Dans son combat face au gouvernement américain, Anthropic n’est pas seul. Il peut toujours compter sur le soutien d’employés travaillant pour la concurrence. Quelques heures après que la start-up, connue pour le chatbot Claude, a porté plainte contre l’administration Trump pour contester sa désignation comme « risque pour les approvisionnements », près de quarante salariés d’OpenAI, Google et sa filiale Deepmind ont déposé un mémoire d’amicus curiae, un document juridique soumis par une personne ou organisation qui n’est pas partie au procès et qui a pour but d’apporter des informations, analyses ou arguments susecptibles d’aider les juges dans leur décision .
« Si les accusés (le gouvernement américain, NDLR) n’étaient plus satisfaits des termes convenus de leur contrat avec Anthropic, ils auraient pu simplement résilier le contrat et faire appel aux services d’une autre entreprise leader en IA », reprochent les signataires, qui incluent notamment Jeff Dean, directeur scientifique chez Google.
Abus de pouvoir
Autrement dit, ils estiment que l’administration Trump aurait pu se contenter de choisir OpenAI lorsqu’Anthropic a refusé de laisser l’armée américaine utiliser son IA sans restrictions au lieu de sanctionner la start-up avec cette désignation.

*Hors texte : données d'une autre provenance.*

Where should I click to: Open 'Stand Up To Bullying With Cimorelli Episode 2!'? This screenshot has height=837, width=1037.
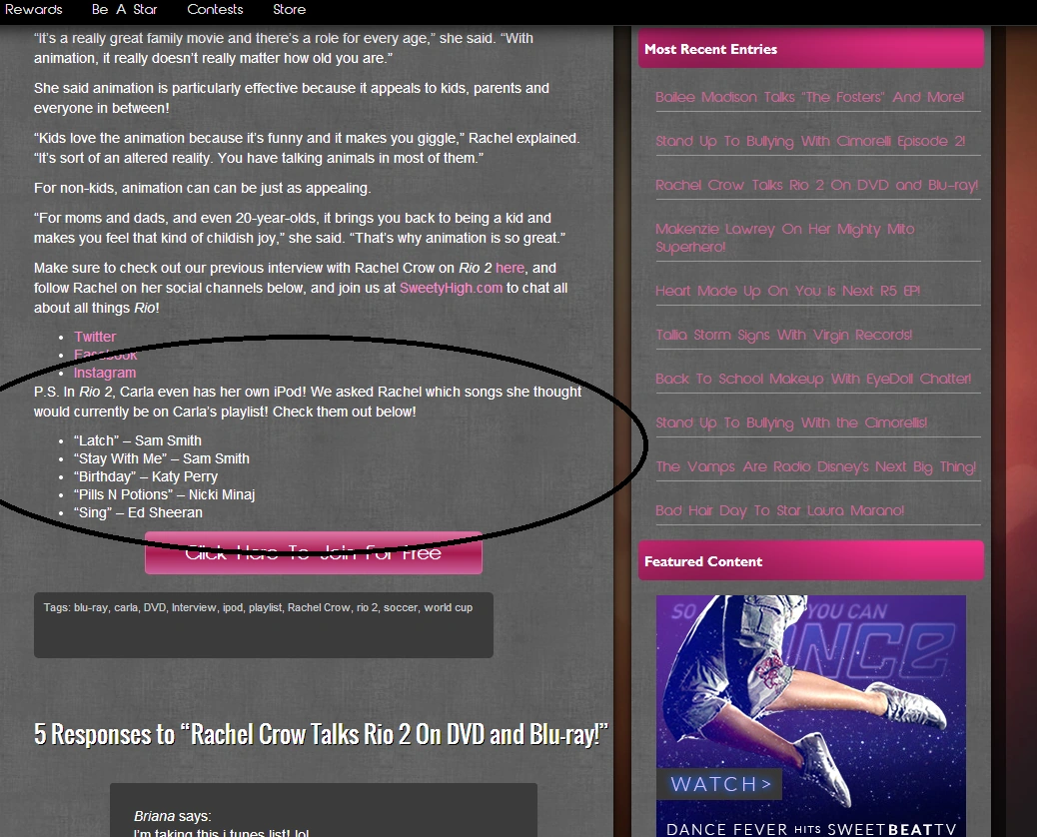coord(809,141)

Classification qui empêche, théoriquement, tout fournisseur de l’État fédéral américain de travailler avec l’entreprise à l’origine de Claude.

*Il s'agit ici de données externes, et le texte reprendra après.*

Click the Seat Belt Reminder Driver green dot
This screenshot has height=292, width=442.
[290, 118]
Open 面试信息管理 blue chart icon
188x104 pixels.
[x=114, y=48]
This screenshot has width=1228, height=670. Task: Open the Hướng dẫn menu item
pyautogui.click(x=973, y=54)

« Cette tentative de sanctionner l’une des principales entreprises américaines d’IA aura inévitablement des conséquences sur la compétitivité industrielle et scientifique des États-Unis dans le domaine de l’intelligence artificielle, et au-delà », ont dénoncé les employés dans leur mémoire.
Ils espèrent convaincre le tribunal d’accorder la réparation demandée par Anthropic, à savoir la levée des sanctions que la jeune société juge excessives avec leurs arguments. Pour commencer, la classification de la jeune pousse comme entreprise « à risque » constitue un « abus de pouvoir arbitraire et inapproprié qui a de graves répercussions sur notre secteur ». Réservée jusqu’à présent aux adversaires étrangers (Huawei, Kaspersky…) cette appellation inquiète, les acteurs du secteurs craignent qu’elle nuise à la compétitivité du pays dans le domaine de l’IA, mais aussi au débat public sur les avantages et les risques de cette technologie.
Des risques graves et aux dommages irréparables
Les employés d’OpenAI et de Google considèrent par ailleurs que les « lignes rouges » d’Anthropic sont légitimes. Pour rappel, la start-up ne voulait pas que le Pentagone puisse utiliser son IA pour contrôler des armes autonomes ou pour espionner ou surveiller en masse la population américaine.
« Ces applications de la technologie actuelle d’IA comportent des risques si graves et menacent de causer des dommages si irréparables après coup qu’il est nécessaire de mettre en place des garde-fous, qu’ils soient contractuels ou techniques, pour les limiter en l’absence de cadres de gouvernance solides et véritablement efficaces », avancent-ils, soulignant que cet avis est largement partagé par la communauté des développeurs d’IA.
« Les modèles d’IA actuels ne sont pas suffisamment fiables pour assumer seuls la responsabilité de prendre des décisions mortelles en matière de ciblage, et les risques liés à leur déploiement à cette fin nécessitent une réponse et des garde-fous », expliquent-ils.
Et à l’heure où les caméras, les smartphones ou encore les réseaux sociaux récoltent et génèrent déjà beaucoup d’informations sur les individus, cela pourrait être pire avec l’IA, préviennent les signataires. « Ce qui manque encore, c’est la couche d’IA qui transformerait cet immense paysage de données fragmenté en un dispositif de surveillance unifié et en temps réel », mettent-ils en garde.
Concrètement, alors qu’un effort humain considérable est nécessaire aujourd’hui pour relier ces informations entre elles, un système d’IA utilisé pour la surveillance de masse mettrait fin à cette ultime barrière, en corrélant les données de reconnaissance faciale avec l’historique de déplacements ou encore aux enregistrements de transactions de centaines de millions de personnes simultanément, selon eux.
« En l’absence d’un cadre juridique permettant de contenir les risques liés au déploiement de systèmes d’IA de pointe, les engagements éthiques des développeurs d’IA – et leur volonté de les défendre publiquement – ne constituent pas des obstacles à la bonne gouvernance ni à l’innovation, mais y contribuent. Le tribunal devrait le reconnaître », concluent-ils.